08 Joint Design Nº 80




One of the first references I always consult when I am thinking about dolly ball and socket joints is twigling's Zen and the Art of Articulating Dolls by Using Balljoints (Copyright 2007 Therese Olsen). Even though her emphasis is on resin ball-jointed dolls, her joint research is very thorough. Click on any image to enlarge it.






Of course, Martha Armstrong-Hand's book, Learning To Be A Doll Artist (1999) is really the only reference for making a porcelain BJD, using oil-clay and carving wax. However, she does not really go into many details about joint design, but she does encourage experimentation through the trial and error method to find out how to design the ball and socket joints. Some of the most important points are summarized below.



The cups or sockets of the chest and hip pieces must be shallow to allow for arm and leg cups.
 Bravely invent and experiment until the joint does what you want it to do!
 Our choices are limited due to the material we employ.
We have to allow for a pour hole in every part we create.


Doll Artist Allison Mecleary has a very nice FREE Step-By-Step Porcelain BJD Making Tutorial at Woodland Earth Studio, using Polymer Clay as the modeling material.




The Japanese artist who created the first resin Dolfie for Volks, back in  1999, was inspired by a Victorian-style BJD. Many of these types of dolls were similar to the antique composition-body doll shown below.
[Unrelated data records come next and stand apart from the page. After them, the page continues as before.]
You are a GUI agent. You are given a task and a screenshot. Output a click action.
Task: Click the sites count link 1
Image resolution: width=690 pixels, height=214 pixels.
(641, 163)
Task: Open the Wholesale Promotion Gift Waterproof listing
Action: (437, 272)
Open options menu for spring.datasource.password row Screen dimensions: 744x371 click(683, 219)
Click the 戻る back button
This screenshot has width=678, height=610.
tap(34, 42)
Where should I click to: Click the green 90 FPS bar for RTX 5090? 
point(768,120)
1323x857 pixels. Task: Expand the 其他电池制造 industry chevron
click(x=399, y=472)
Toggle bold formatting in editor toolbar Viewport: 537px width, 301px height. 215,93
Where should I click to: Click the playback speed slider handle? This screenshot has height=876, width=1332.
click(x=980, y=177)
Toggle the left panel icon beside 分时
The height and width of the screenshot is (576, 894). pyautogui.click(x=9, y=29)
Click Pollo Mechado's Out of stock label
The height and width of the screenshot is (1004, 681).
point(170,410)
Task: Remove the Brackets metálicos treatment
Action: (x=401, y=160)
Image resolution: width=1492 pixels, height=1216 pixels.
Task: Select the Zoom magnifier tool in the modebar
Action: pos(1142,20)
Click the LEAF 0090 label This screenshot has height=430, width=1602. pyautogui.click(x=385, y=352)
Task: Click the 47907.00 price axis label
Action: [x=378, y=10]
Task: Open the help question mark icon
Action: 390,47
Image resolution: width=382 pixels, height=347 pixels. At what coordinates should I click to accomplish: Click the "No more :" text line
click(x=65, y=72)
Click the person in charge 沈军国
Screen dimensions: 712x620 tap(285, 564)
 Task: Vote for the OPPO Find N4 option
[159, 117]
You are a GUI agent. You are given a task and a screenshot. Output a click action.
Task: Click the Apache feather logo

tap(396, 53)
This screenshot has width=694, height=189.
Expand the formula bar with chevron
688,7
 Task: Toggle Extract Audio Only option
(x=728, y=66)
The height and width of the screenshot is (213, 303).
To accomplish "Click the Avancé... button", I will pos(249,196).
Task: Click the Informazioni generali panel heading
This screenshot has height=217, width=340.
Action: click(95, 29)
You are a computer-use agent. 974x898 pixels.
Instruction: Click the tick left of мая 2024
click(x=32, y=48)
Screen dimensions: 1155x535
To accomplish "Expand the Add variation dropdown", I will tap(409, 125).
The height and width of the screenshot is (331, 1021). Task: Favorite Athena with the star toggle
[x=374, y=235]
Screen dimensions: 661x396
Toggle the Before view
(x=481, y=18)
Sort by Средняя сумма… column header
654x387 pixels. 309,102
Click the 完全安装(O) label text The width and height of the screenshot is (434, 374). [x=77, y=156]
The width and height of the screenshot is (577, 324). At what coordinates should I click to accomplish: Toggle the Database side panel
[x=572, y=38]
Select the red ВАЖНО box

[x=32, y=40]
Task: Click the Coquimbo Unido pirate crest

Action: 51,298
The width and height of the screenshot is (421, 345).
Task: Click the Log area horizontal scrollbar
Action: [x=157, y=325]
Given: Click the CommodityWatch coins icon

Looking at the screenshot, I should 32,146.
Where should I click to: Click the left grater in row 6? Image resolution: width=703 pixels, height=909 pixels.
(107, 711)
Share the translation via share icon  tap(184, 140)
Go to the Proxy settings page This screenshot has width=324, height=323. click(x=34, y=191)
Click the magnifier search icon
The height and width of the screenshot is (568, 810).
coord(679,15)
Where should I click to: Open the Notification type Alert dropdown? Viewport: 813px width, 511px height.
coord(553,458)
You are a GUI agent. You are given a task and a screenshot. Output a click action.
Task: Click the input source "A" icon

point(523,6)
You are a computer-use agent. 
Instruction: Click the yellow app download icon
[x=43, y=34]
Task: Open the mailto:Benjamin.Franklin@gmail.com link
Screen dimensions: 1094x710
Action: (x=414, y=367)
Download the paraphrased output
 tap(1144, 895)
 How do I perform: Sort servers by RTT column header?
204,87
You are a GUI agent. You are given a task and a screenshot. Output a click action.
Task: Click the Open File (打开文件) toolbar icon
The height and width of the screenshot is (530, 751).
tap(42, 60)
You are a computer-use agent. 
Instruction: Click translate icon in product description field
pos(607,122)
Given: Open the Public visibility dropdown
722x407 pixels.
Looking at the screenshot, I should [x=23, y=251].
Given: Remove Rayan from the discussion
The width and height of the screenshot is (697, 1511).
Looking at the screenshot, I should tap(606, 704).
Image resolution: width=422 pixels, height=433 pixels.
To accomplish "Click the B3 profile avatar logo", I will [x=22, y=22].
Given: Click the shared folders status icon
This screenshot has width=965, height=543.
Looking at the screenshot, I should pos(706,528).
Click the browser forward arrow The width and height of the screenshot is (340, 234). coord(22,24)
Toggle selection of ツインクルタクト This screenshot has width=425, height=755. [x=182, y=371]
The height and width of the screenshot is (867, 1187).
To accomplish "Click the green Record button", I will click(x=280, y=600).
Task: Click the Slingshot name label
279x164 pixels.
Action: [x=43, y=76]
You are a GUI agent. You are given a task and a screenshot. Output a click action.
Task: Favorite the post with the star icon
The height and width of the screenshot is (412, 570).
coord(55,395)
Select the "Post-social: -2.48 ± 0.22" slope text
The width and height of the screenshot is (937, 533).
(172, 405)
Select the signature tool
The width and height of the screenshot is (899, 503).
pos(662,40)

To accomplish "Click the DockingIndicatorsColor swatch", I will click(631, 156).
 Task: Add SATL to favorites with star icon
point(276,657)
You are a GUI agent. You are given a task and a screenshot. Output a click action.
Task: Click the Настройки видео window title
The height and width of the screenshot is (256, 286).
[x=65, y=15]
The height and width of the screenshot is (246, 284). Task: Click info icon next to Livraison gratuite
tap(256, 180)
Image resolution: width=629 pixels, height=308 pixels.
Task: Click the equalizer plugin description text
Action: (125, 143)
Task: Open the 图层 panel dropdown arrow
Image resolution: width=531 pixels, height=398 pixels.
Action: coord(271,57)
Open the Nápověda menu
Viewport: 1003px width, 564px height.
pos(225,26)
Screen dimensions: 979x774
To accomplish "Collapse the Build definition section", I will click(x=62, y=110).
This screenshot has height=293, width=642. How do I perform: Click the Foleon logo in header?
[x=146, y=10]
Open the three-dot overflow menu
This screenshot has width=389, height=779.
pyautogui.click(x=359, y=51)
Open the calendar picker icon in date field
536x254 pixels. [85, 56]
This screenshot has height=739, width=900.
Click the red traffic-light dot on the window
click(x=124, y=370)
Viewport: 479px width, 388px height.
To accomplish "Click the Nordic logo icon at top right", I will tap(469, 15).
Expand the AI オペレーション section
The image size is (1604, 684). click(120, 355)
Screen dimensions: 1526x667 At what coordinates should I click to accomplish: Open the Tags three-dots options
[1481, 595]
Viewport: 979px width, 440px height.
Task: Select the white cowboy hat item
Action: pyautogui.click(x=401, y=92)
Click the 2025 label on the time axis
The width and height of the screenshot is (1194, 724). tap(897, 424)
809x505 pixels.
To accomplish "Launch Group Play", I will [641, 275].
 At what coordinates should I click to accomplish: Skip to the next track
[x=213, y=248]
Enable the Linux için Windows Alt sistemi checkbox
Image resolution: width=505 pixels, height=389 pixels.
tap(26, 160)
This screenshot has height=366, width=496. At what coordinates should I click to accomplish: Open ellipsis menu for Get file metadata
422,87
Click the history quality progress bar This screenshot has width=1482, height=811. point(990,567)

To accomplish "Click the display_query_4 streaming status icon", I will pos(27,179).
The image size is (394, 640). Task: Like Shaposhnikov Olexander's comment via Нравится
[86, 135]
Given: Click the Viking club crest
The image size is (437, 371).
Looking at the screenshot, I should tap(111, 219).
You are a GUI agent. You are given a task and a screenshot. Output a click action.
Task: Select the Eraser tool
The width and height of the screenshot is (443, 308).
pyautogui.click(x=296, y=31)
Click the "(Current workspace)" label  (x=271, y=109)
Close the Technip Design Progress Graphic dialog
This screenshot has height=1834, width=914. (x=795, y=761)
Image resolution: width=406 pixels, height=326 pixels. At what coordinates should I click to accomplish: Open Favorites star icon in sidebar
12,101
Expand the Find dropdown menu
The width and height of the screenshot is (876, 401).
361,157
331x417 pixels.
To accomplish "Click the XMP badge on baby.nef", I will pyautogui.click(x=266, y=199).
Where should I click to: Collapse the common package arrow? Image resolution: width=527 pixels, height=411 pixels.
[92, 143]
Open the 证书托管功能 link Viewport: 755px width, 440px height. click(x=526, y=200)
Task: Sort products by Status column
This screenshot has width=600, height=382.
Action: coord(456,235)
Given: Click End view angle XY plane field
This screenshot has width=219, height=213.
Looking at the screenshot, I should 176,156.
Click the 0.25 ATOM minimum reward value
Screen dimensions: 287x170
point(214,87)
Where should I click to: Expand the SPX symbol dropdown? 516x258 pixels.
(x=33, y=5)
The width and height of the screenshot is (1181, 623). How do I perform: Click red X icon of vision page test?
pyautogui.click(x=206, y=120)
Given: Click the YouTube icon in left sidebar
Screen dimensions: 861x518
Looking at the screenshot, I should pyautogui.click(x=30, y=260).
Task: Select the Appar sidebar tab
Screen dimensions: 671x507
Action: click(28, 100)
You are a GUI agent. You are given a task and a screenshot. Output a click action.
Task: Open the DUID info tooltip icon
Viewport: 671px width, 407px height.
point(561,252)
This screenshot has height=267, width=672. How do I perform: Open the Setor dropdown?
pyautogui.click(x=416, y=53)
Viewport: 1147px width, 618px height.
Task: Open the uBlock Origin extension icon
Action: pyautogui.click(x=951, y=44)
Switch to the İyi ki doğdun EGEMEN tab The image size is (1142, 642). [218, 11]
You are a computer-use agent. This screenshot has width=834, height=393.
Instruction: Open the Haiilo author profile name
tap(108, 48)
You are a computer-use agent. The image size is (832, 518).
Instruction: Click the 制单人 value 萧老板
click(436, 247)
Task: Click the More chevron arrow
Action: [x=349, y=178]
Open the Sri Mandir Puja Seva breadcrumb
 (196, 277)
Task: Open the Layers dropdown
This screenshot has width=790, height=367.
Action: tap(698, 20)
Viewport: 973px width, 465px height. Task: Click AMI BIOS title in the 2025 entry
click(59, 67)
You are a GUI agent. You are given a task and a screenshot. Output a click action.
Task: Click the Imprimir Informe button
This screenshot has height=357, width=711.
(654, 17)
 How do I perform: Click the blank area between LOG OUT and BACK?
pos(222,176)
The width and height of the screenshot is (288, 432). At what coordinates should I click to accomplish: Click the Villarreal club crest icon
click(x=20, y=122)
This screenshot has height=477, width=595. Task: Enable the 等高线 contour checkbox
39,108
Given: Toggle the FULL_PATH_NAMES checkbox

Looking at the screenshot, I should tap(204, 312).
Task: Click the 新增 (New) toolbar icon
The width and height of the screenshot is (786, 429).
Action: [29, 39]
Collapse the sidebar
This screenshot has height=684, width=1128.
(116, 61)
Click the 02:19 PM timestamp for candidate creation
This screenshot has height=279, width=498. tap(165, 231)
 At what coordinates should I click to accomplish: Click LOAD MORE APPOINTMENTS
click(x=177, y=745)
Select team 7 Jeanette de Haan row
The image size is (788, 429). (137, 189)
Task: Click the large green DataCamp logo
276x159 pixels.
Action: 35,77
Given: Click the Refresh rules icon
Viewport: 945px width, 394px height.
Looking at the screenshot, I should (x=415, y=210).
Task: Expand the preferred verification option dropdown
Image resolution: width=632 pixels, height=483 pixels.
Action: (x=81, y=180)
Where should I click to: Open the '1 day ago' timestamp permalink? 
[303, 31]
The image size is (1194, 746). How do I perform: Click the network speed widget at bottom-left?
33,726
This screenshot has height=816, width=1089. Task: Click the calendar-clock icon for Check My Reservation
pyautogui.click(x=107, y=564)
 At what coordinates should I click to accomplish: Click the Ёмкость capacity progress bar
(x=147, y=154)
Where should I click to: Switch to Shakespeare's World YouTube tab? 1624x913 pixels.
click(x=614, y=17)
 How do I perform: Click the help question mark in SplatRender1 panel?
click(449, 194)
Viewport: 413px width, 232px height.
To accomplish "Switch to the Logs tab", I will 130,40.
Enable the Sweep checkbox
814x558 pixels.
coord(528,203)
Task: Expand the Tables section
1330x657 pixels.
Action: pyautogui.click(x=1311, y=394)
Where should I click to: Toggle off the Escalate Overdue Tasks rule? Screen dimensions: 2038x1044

The Japanese aesthetic has been very influential to many contemporary BJD makers. Below, are some photos from Ryo Yoshida's book, Yoshida Style Ball Jointed Doll Making Guide (2006). Yoshida's book describes how to make a One Of A Kind BJD using LaDoll air-dry clay.









The photo below shows an excerpt from Aimi's book, How to Make Your First Ball-jointed Doll (2011). It is very similar to Yoshida's book, and the doll described in the step-by-step tutorial is also an OOAK BJD made with LaDoll air-dry clay.